_Task to complete:_
Write out all of the data exactly as it appears.

_Data section:_
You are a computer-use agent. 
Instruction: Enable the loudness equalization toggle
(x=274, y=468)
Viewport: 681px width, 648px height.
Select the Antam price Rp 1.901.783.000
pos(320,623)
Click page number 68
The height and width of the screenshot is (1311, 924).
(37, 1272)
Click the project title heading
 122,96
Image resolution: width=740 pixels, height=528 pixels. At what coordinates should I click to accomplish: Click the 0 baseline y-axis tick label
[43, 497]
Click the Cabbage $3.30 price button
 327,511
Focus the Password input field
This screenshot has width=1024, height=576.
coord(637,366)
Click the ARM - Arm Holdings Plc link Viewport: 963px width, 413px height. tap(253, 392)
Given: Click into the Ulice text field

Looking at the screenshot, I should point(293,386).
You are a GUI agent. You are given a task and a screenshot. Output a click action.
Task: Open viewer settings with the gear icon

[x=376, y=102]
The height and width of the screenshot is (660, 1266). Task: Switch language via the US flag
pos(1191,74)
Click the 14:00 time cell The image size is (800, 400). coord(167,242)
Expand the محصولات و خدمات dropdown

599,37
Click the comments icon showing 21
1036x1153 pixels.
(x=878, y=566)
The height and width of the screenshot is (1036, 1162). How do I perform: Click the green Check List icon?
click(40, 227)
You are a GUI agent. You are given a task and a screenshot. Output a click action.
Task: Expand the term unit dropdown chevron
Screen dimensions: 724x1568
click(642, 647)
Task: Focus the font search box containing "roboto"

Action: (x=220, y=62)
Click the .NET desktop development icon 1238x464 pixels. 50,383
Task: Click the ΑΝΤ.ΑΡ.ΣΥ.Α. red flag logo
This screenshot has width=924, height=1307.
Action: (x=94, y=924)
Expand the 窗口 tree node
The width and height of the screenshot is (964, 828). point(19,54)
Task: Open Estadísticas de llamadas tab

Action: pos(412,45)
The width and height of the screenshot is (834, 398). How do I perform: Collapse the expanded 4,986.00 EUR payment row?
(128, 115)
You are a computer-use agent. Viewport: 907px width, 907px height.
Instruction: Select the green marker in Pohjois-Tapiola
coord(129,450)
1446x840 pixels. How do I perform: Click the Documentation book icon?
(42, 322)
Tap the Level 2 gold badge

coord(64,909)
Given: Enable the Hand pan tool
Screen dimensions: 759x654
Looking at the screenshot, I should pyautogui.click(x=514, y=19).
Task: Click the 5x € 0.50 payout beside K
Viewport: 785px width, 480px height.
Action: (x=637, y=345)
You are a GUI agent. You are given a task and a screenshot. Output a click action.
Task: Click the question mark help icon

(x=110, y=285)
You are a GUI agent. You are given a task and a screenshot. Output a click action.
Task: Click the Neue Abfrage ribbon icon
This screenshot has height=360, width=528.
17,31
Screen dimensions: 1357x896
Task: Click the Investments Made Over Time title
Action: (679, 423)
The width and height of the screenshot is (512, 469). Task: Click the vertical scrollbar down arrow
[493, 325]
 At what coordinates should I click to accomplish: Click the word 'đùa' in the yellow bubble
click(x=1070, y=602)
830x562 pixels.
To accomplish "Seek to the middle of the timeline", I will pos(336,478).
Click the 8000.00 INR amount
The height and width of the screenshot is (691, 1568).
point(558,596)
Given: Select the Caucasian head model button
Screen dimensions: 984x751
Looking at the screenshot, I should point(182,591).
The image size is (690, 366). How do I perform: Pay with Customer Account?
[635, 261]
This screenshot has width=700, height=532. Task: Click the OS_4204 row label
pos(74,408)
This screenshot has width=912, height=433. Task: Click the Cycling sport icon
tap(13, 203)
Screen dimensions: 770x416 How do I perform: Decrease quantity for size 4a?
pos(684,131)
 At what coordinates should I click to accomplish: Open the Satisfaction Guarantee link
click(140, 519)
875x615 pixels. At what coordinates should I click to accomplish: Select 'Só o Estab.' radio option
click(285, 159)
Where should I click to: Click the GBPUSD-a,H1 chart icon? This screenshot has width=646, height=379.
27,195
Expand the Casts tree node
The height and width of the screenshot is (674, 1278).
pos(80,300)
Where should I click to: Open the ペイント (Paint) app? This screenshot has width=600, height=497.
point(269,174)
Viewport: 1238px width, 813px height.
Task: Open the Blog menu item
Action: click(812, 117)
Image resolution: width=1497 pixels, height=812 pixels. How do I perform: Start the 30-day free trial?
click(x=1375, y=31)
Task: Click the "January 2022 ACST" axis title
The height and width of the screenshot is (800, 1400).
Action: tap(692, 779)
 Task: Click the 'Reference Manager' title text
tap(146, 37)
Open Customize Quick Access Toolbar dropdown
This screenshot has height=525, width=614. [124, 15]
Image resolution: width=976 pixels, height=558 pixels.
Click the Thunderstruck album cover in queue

_Answer to this task:_
You are a computer-use agent. 
Instruction: Enable the loudness equalization toggle
(x=274, y=468)
Viewport: 681px width, 648px height.
Select the Antam price Rp 1.901.783.000
pos(320,623)
Click page number 68
The height and width of the screenshot is (1311, 924).
(37, 1272)
Click the project title heading
 122,96
Image resolution: width=740 pixels, height=528 pixels. At what coordinates should I click to accomplish: Click the 0 baseline y-axis tick label
[43, 497]
Click the Cabbage $3.30 price button
 327,511
Focus the Password input field
This screenshot has width=1024, height=576.
coord(637,366)
Click the ARM - Arm Holdings Plc link Viewport: 963px width, 413px height. tap(253, 392)
Given: Click into the Ulice text field

Looking at the screenshot, I should point(293,386).
You are a GUI agent. You are given a task and a screenshot. Output a click action.
Task: Open viewer settings with the gear icon

[x=376, y=102]
The height and width of the screenshot is (660, 1266). Task: Switch language via the US flag
pos(1191,74)
Click the 14:00 time cell The image size is (800, 400). coord(167,242)
Expand the محصولات و خدمات dropdown

599,37
Click the comments icon showing 21
1036x1153 pixels.
(x=878, y=566)
The height and width of the screenshot is (1036, 1162). How do I perform: Click the green Check List icon?
click(40, 227)
You are a GUI agent. You are given a task and a screenshot. Output a click action.
Task: Expand the term unit dropdown chevron
Screen dimensions: 724x1568
click(642, 647)
Task: Focus the font search box containing "roboto"

Action: (x=220, y=62)
Click the .NET desktop development icon 1238x464 pixels. 50,383
Task: Click the ΑΝΤ.ΑΡ.ΣΥ.Α. red flag logo
This screenshot has width=924, height=1307.
Action: (x=94, y=924)
Expand the 窗口 tree node
The width and height of the screenshot is (964, 828). point(19,54)
Task: Open Estadísticas de llamadas tab

Action: pos(412,45)
The width and height of the screenshot is (834, 398). How do I perform: Collapse the expanded 4,986.00 EUR payment row?
(128, 115)
You are a computer-use agent. Viewport: 907px width, 907px height.
Instruction: Select the green marker in Pohjois-Tapiola
coord(129,450)
1446x840 pixels. How do I perform: Click the Documentation book icon?
(42, 322)
Tap the Level 2 gold badge

coord(64,909)
Given: Enable the Hand pan tool
Screen dimensions: 759x654
Looking at the screenshot, I should pyautogui.click(x=514, y=19).
Task: Click the 5x € 0.50 payout beside K
Viewport: 785px width, 480px height.
Action: (x=637, y=345)
You are a GUI agent. You are given a task and a screenshot. Output a click action.
Task: Click the question mark help icon

(x=110, y=285)
You are a GUI agent. You are given a task and a screenshot. Output a click action.
Task: Click the Neue Abfrage ribbon icon
This screenshot has height=360, width=528.
17,31
Screen dimensions: 1357x896
Task: Click the Investments Made Over Time title
Action: (679, 423)
The width and height of the screenshot is (512, 469). Task: Click the vertical scrollbar down arrow
[493, 325]
 At what coordinates should I click to accomplish: Click the word 'đùa' in the yellow bubble
click(x=1070, y=602)
830x562 pixels.
To accomplish "Seek to the middle of the timeline", I will pos(336,478).
Click the 8000.00 INR amount
The height and width of the screenshot is (691, 1568).
point(558,596)
Given: Select the Caucasian head model button
Screen dimensions: 984x751
Looking at the screenshot, I should point(182,591).
The image size is (690, 366). How do I perform: Pay with Customer Account?
[635, 261]
This screenshot has width=700, height=532. Task: Click the OS_4204 row label
pos(74,408)
This screenshot has width=912, height=433. Task: Click the Cycling sport icon
tap(13, 203)
Screen dimensions: 770x416 How do I perform: Decrease quantity for size 4a?
pos(684,131)
 At what coordinates should I click to accomplish: Open the Satisfaction Guarantee link
click(140, 519)
875x615 pixels. At what coordinates should I click to accomplish: Select 'Só o Estab.' radio option
click(285, 159)
Where should I click to: Click the GBPUSD-a,H1 chart icon? This screenshot has width=646, height=379.
27,195
Expand the Casts tree node
The height and width of the screenshot is (674, 1278).
pos(80,300)
Where should I click to: Open the ペイント (Paint) app? This screenshot has width=600, height=497.
point(269,174)
Viewport: 1238px width, 813px height.
Task: Open the Blog menu item
Action: click(812, 117)
Image resolution: width=1497 pixels, height=812 pixels. How do I perform: Start the 30-day free trial?
click(x=1375, y=31)
Task: Click the "January 2022 ACST" axis title
The height and width of the screenshot is (800, 1400).
Action: tap(692, 779)
 Task: Click the 'Reference Manager' title text
tap(146, 37)
Open Customize Quick Access Toolbar dropdown
This screenshot has height=525, width=614. [124, 15]
Image resolution: width=976 pixels, height=558 pixels.
Click the Thunderstruck album cover in queue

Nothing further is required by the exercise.